SAN BENEDETTO DEL TRONTO – Una nota stampa del Movimeno Cinque Stelle di San Benedetto che pubblichiamo di seguito.

Di una cosa siamo certi: sono pochissime le persone che si sono accorte che le macerie, anziché essere macerie, fossero oro. Chi se ne è accorta invece è la PicenAmbiente che fa il suo lavoro e che con questo “oro” ricava circa 50 € a tonnellata.

Se pensiamo che la quantità di macerie da spostare è sull’ordine del milione di tonnellate, e ad oggi ne sono state spostate circa 70 mila, ci si rende conto quando sia importante questo business.

Ma la cosa strana è che nessuno ha pensato alla tutela della salute dei cittadini residenti nelle zone dove vengono trattate queste macerie, che devono subire giornalmente disagi dovuti sia al passaggio deitanti mezzi pesanti (50 al giorno), sia alle polveri che ne derivano e sia ai disagi provocati dalla lavorazione delle stesse.

Parliamo di zone densamente abitate, dove la matrice aria è già fortemente degradata e dove le abitazioni sono ubicate a poche decine di metri da luoghi dove queste “preziose” macerie vengono portate, riprese e poiancora una volta ri-lavorate.

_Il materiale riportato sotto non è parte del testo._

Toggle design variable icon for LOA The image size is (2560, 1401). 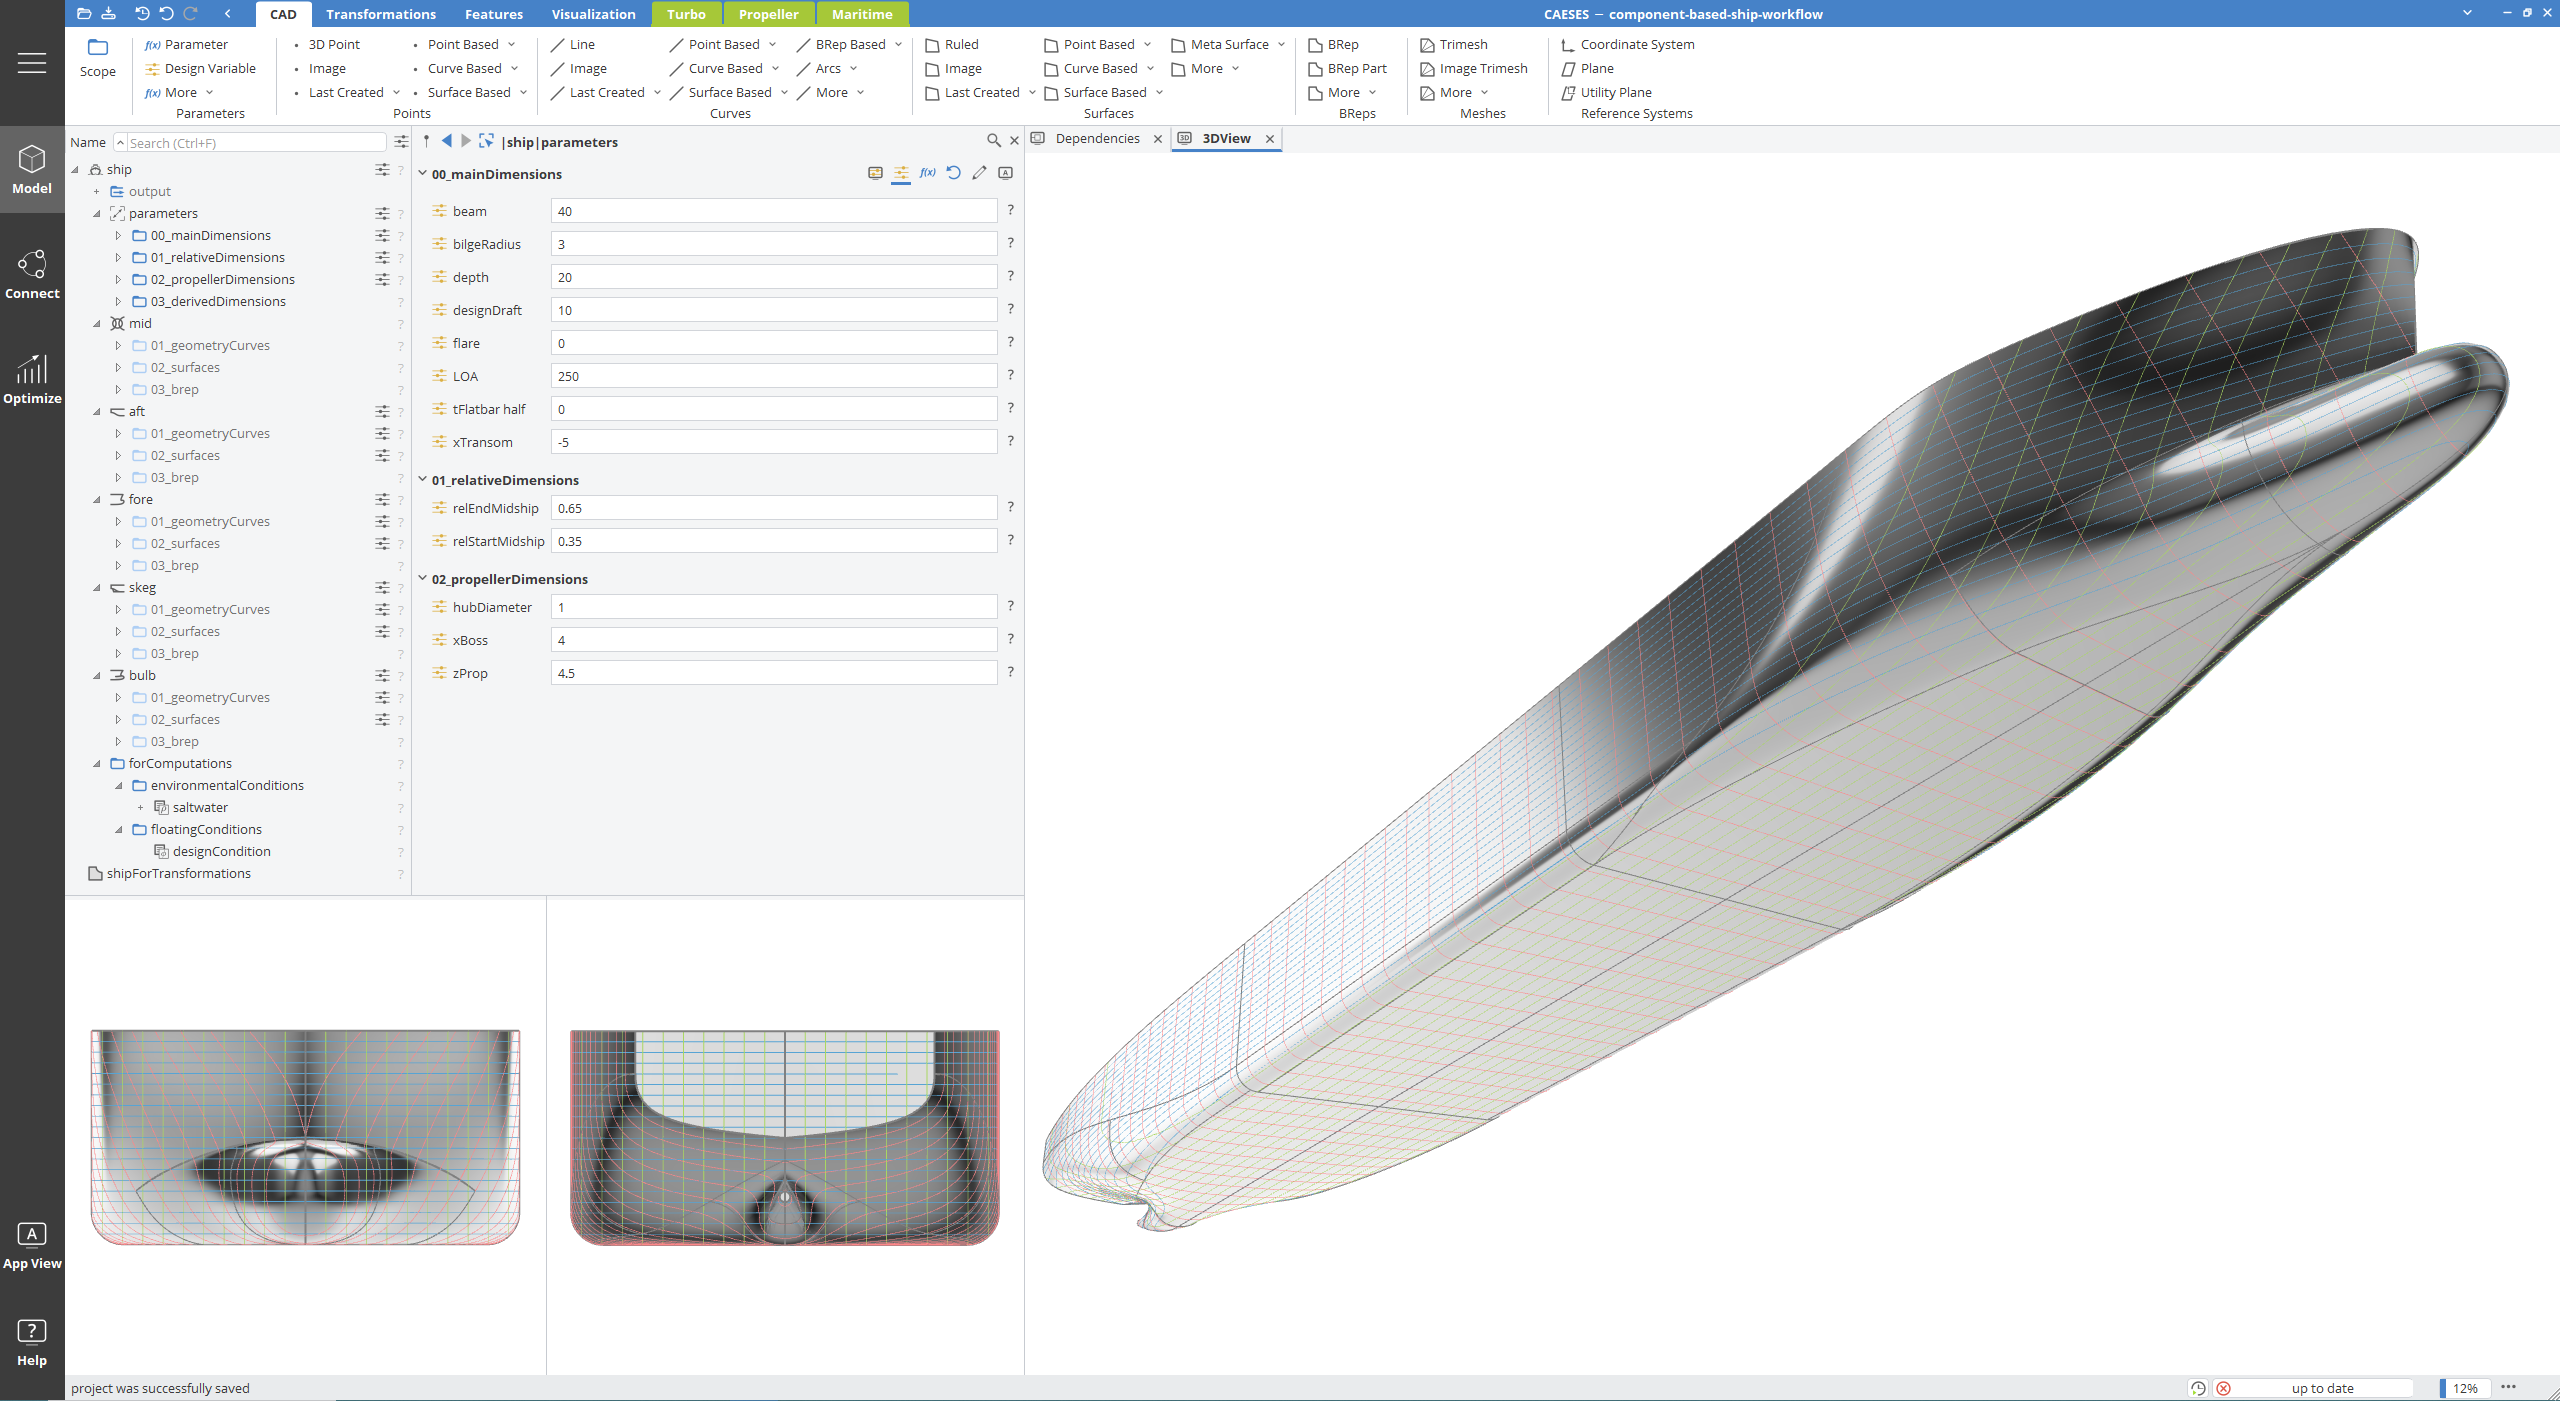(439, 376)
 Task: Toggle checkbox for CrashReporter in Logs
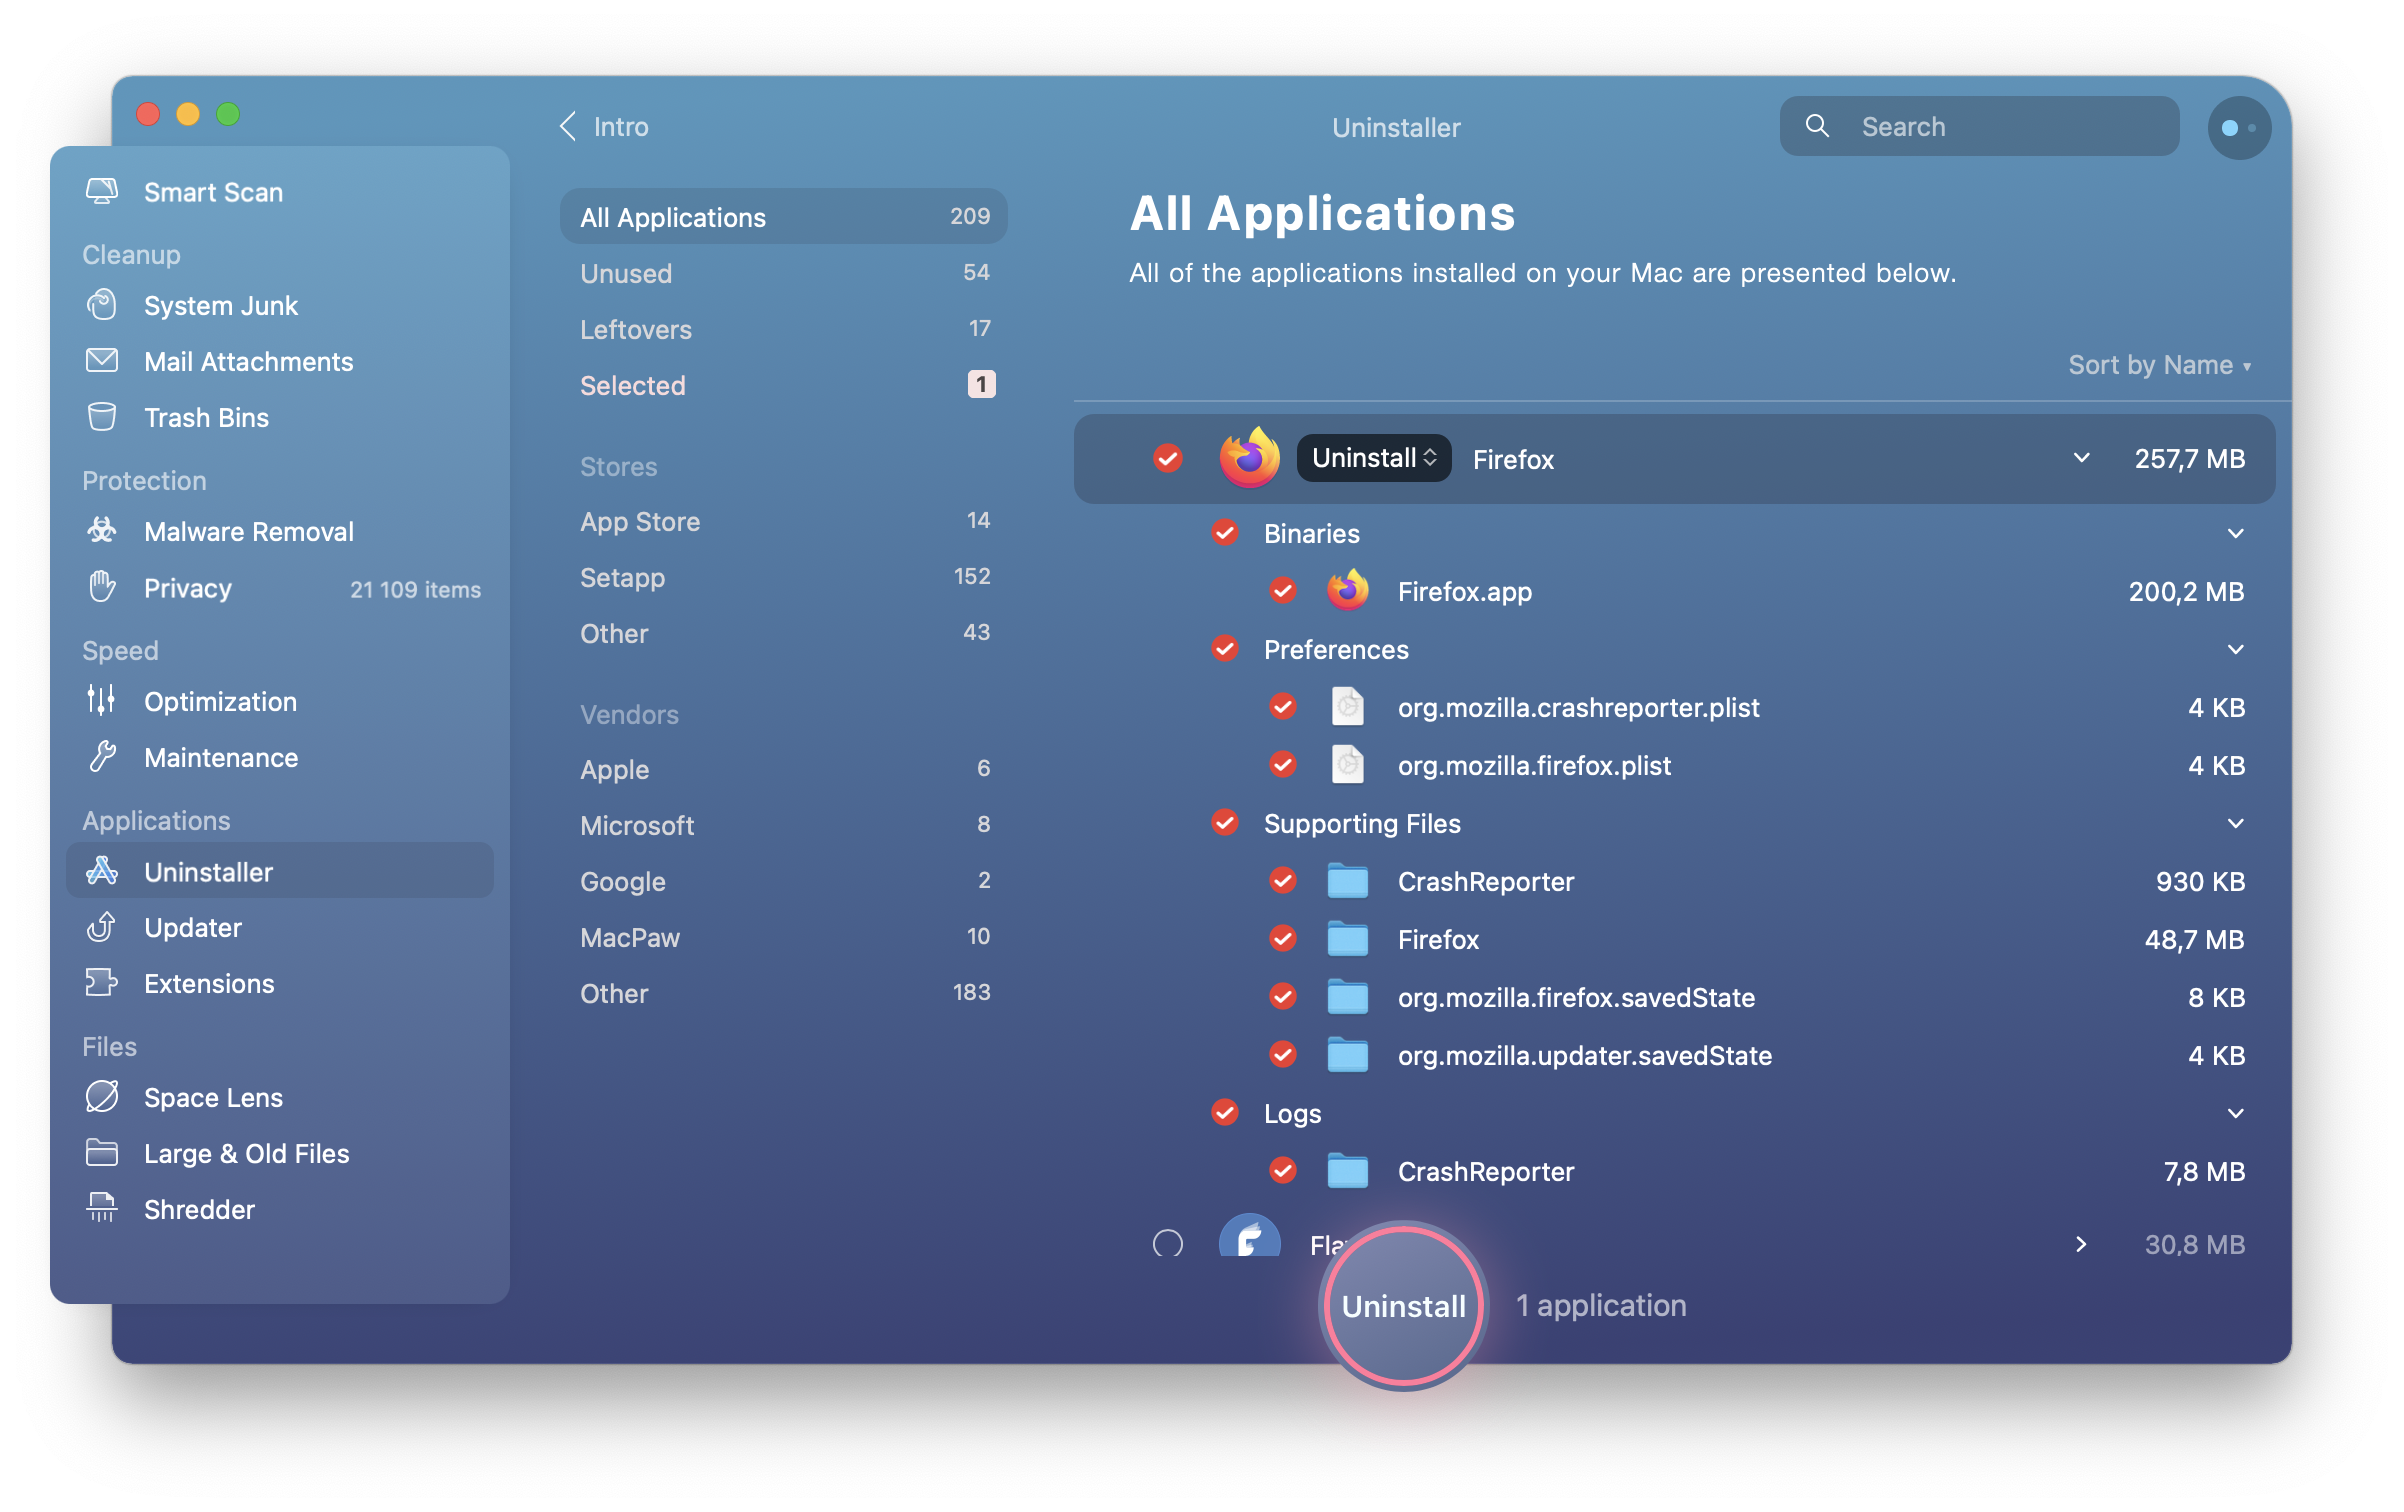pyautogui.click(x=1284, y=1171)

Polvere e particolato a volontà in zone già antropizzate e dove non si può avere la certezza scientifica della presenza di amianto in forma di micro particelle.

Il “Disciplinare Tecnico del Contratto di Servizio e il Piano Macerie” prevede che i camion debbano essere coperti da teloni per non disperdere polveri nell’atmosfera: speriamo sia così. Prevede inoltre che le macerie dovrebbero essere sempre bagnate (…” materiali polverulenti, sarà eseguito con basse altezze di getto, per limitare la diffusionedel particolato”), sia nel carico che nello scarico, ma probabilmente non è sempre cosi!: anche qui speriamo sia così.

Prevede inoltre che i “Siti di Deposito Temporaneo” debbano essere scelti “in conformità ai principi generali di salvaguardia dell’ambiente e della salute pubblica” e per questo è opportuno che “tali siti si trovino in aree pianeggianti molto prossime alle zone di operazione e “non soggette a rischio idraulico o idrogeologico”.

Invece abbiamo un sito di deposito temporaneo dentro una zona densamente abitata come lo è Centobuchi,e la lavorazione avviene nella zona Agraria praticamente a poche centinaia di metri dalle abitazioni, zona ad alto rischio alluvioni E2/E3.

I cittadini, in primis, si domandano il perché non sia stata fatta la scelta di tombare le macerie vicino alle zone del sisma dove sono ubicate decine di cave dismesse, come si è fatto in Umbria o durante il terremoto dell’Aquila. Perché non è stata presa in considerazione l’opportunità di lavorarle in loco, con strutture mobili, movimentandole e trasportandole il meno possibile, come afferma il Disciplinare; perché non si è attuata questa procedura che avrebbe comportato una riduzione notevole del rischio di dispersione degli inquinanti e che avrebbe sensibilmente ridotto i costi di smaltimento?

Come mai il Sindaco di San Benedetto del Tronto, primo responsabile della salute pubblica, della protezione civile e della pubblica incolumità, non ha ancora espresso una sua opinione e non ha agito per bloccare questa anomala situazione? Perché ancora tarda una sua azione politica a risposta dei tanti cittadini della zona Agraria che avanzato perplessità e chiedono aiuto alle Istituzione più vicine?

Nel quartiere Agraria si è già creato un comitato denominato “Tutela della Salute zona Agraria”, un comitato già molto attivo e che sta raccogliendo centinaia di firme per presentare un esposto/denuncia, alla Procura della Repubblica di Ascoli Piceno, in virtù anche degli eventuali danni patrimoniali legati alla svalutazione economica dei loro immobili.

Una esposto/denuncia verrà presentato anche dal nostro consigliere regionale (Peppe Giorgini, ndr), per chiedere alla Procura il rispetto delle leggi a tutela della salute pubblica e dell’ambiente.